- **Instructions for the task**
Within the material below, how many lines carry the word "screenshot"? Only that number is wanted.

◇ ◇ ◇ ◇

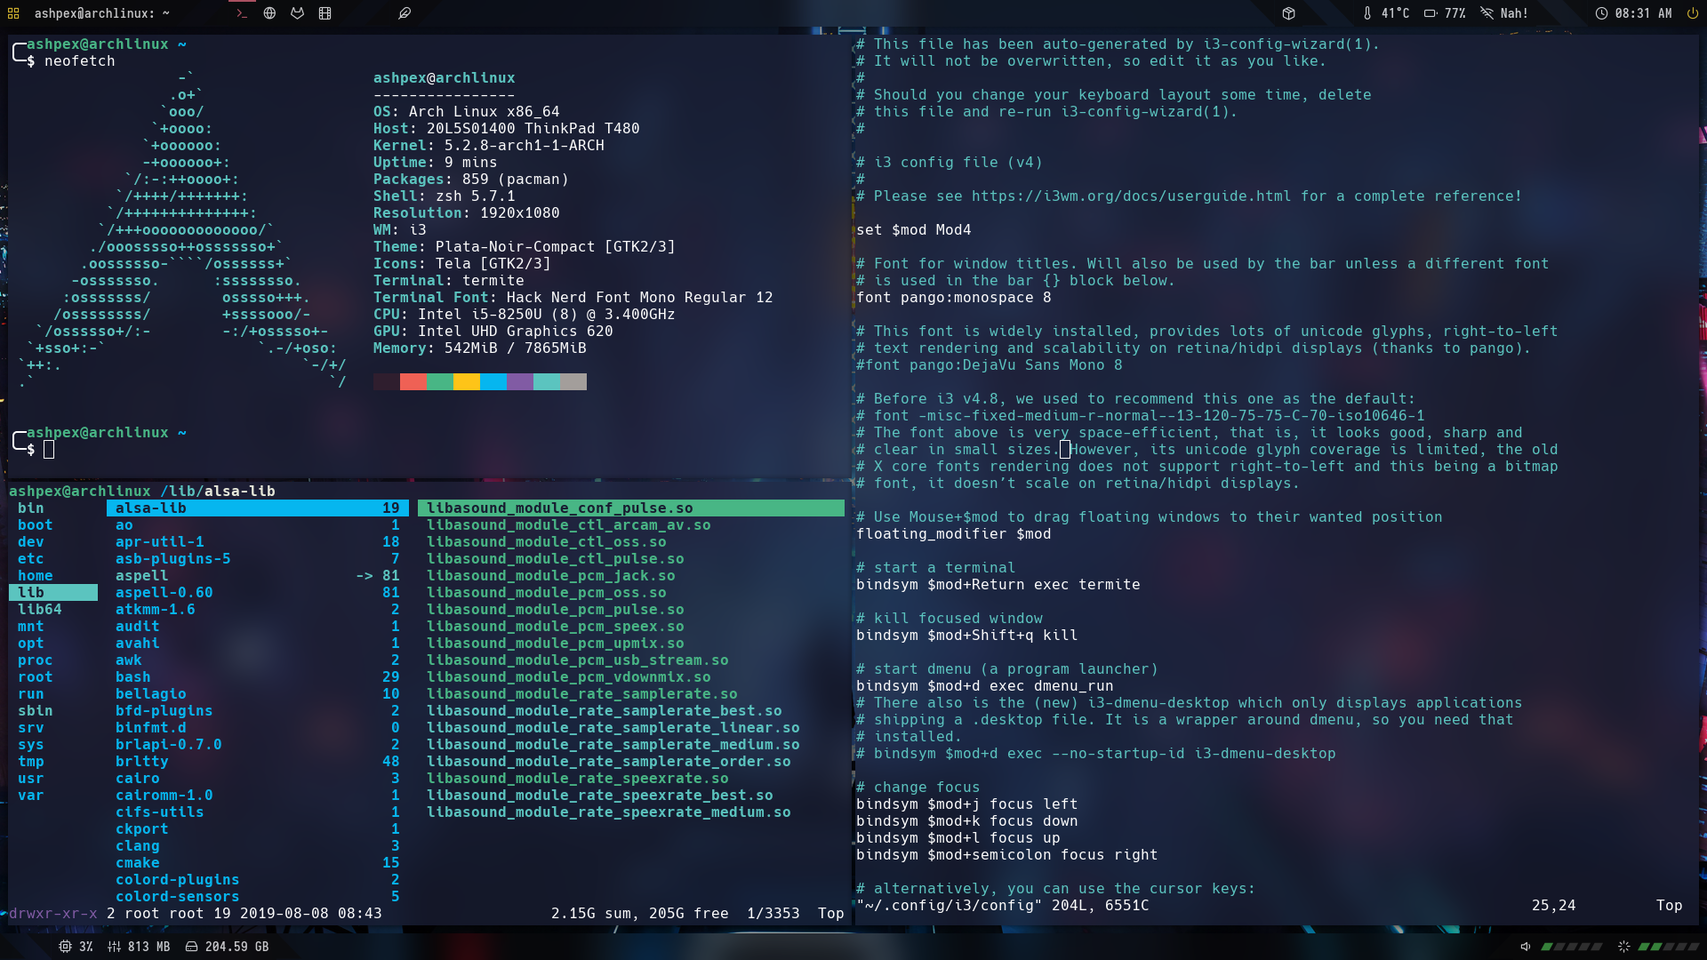Open the launcher grid menu icon
Screen dimensions: 1707x960
click(13, 13)
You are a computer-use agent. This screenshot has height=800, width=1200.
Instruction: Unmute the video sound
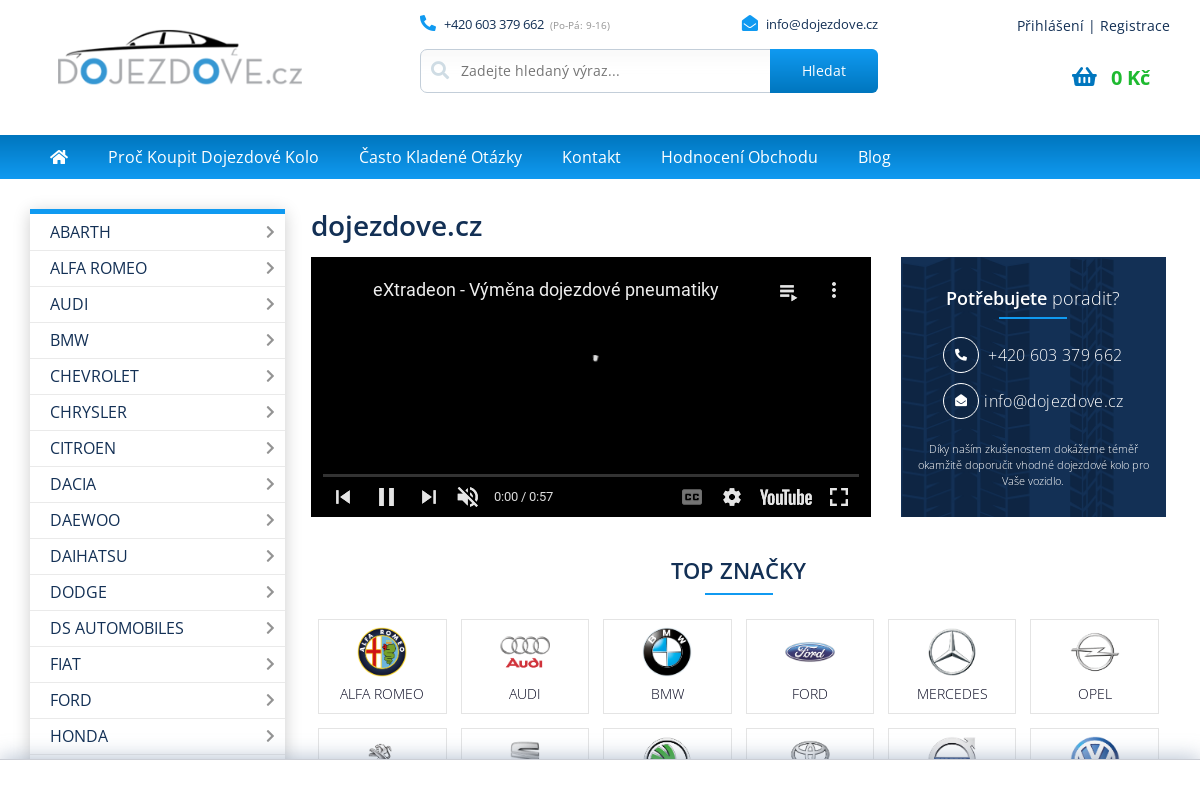(x=467, y=497)
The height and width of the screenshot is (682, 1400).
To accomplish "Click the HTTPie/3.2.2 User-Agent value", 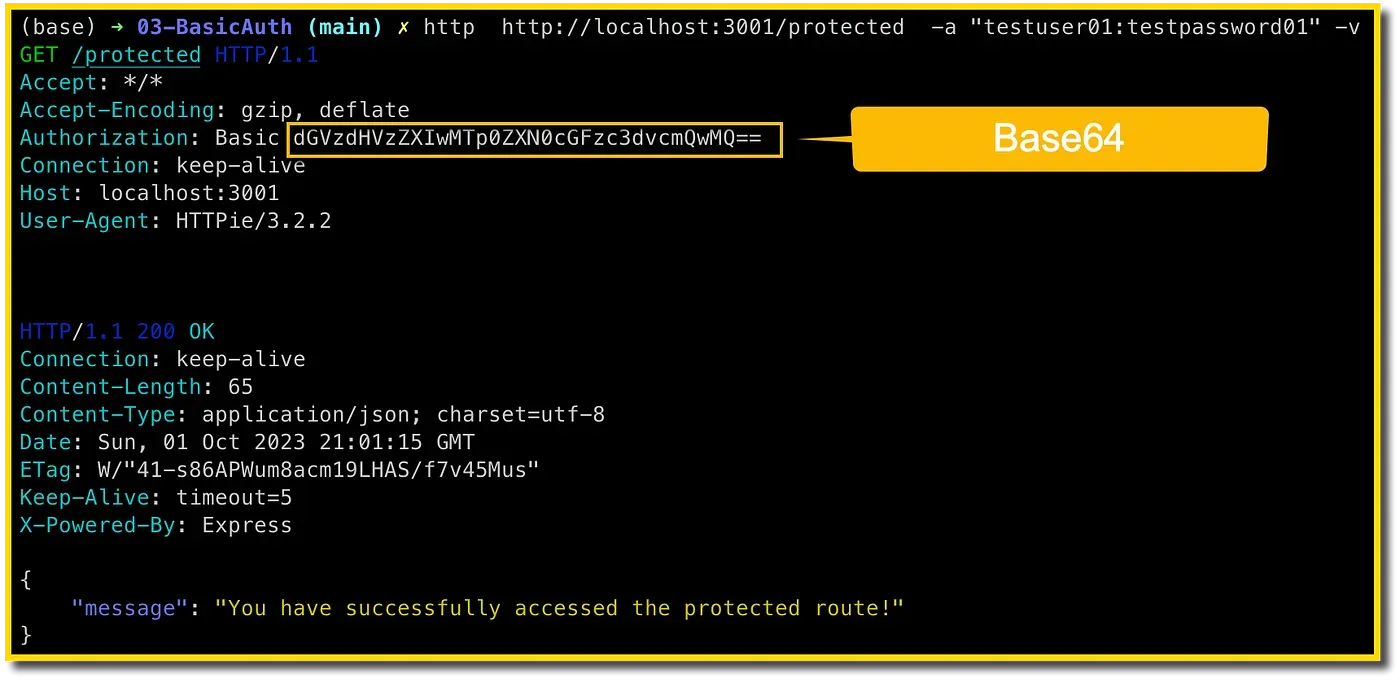I will pyautogui.click(x=240, y=221).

◇ ◇ ◇ ◇

- **Answer section**
2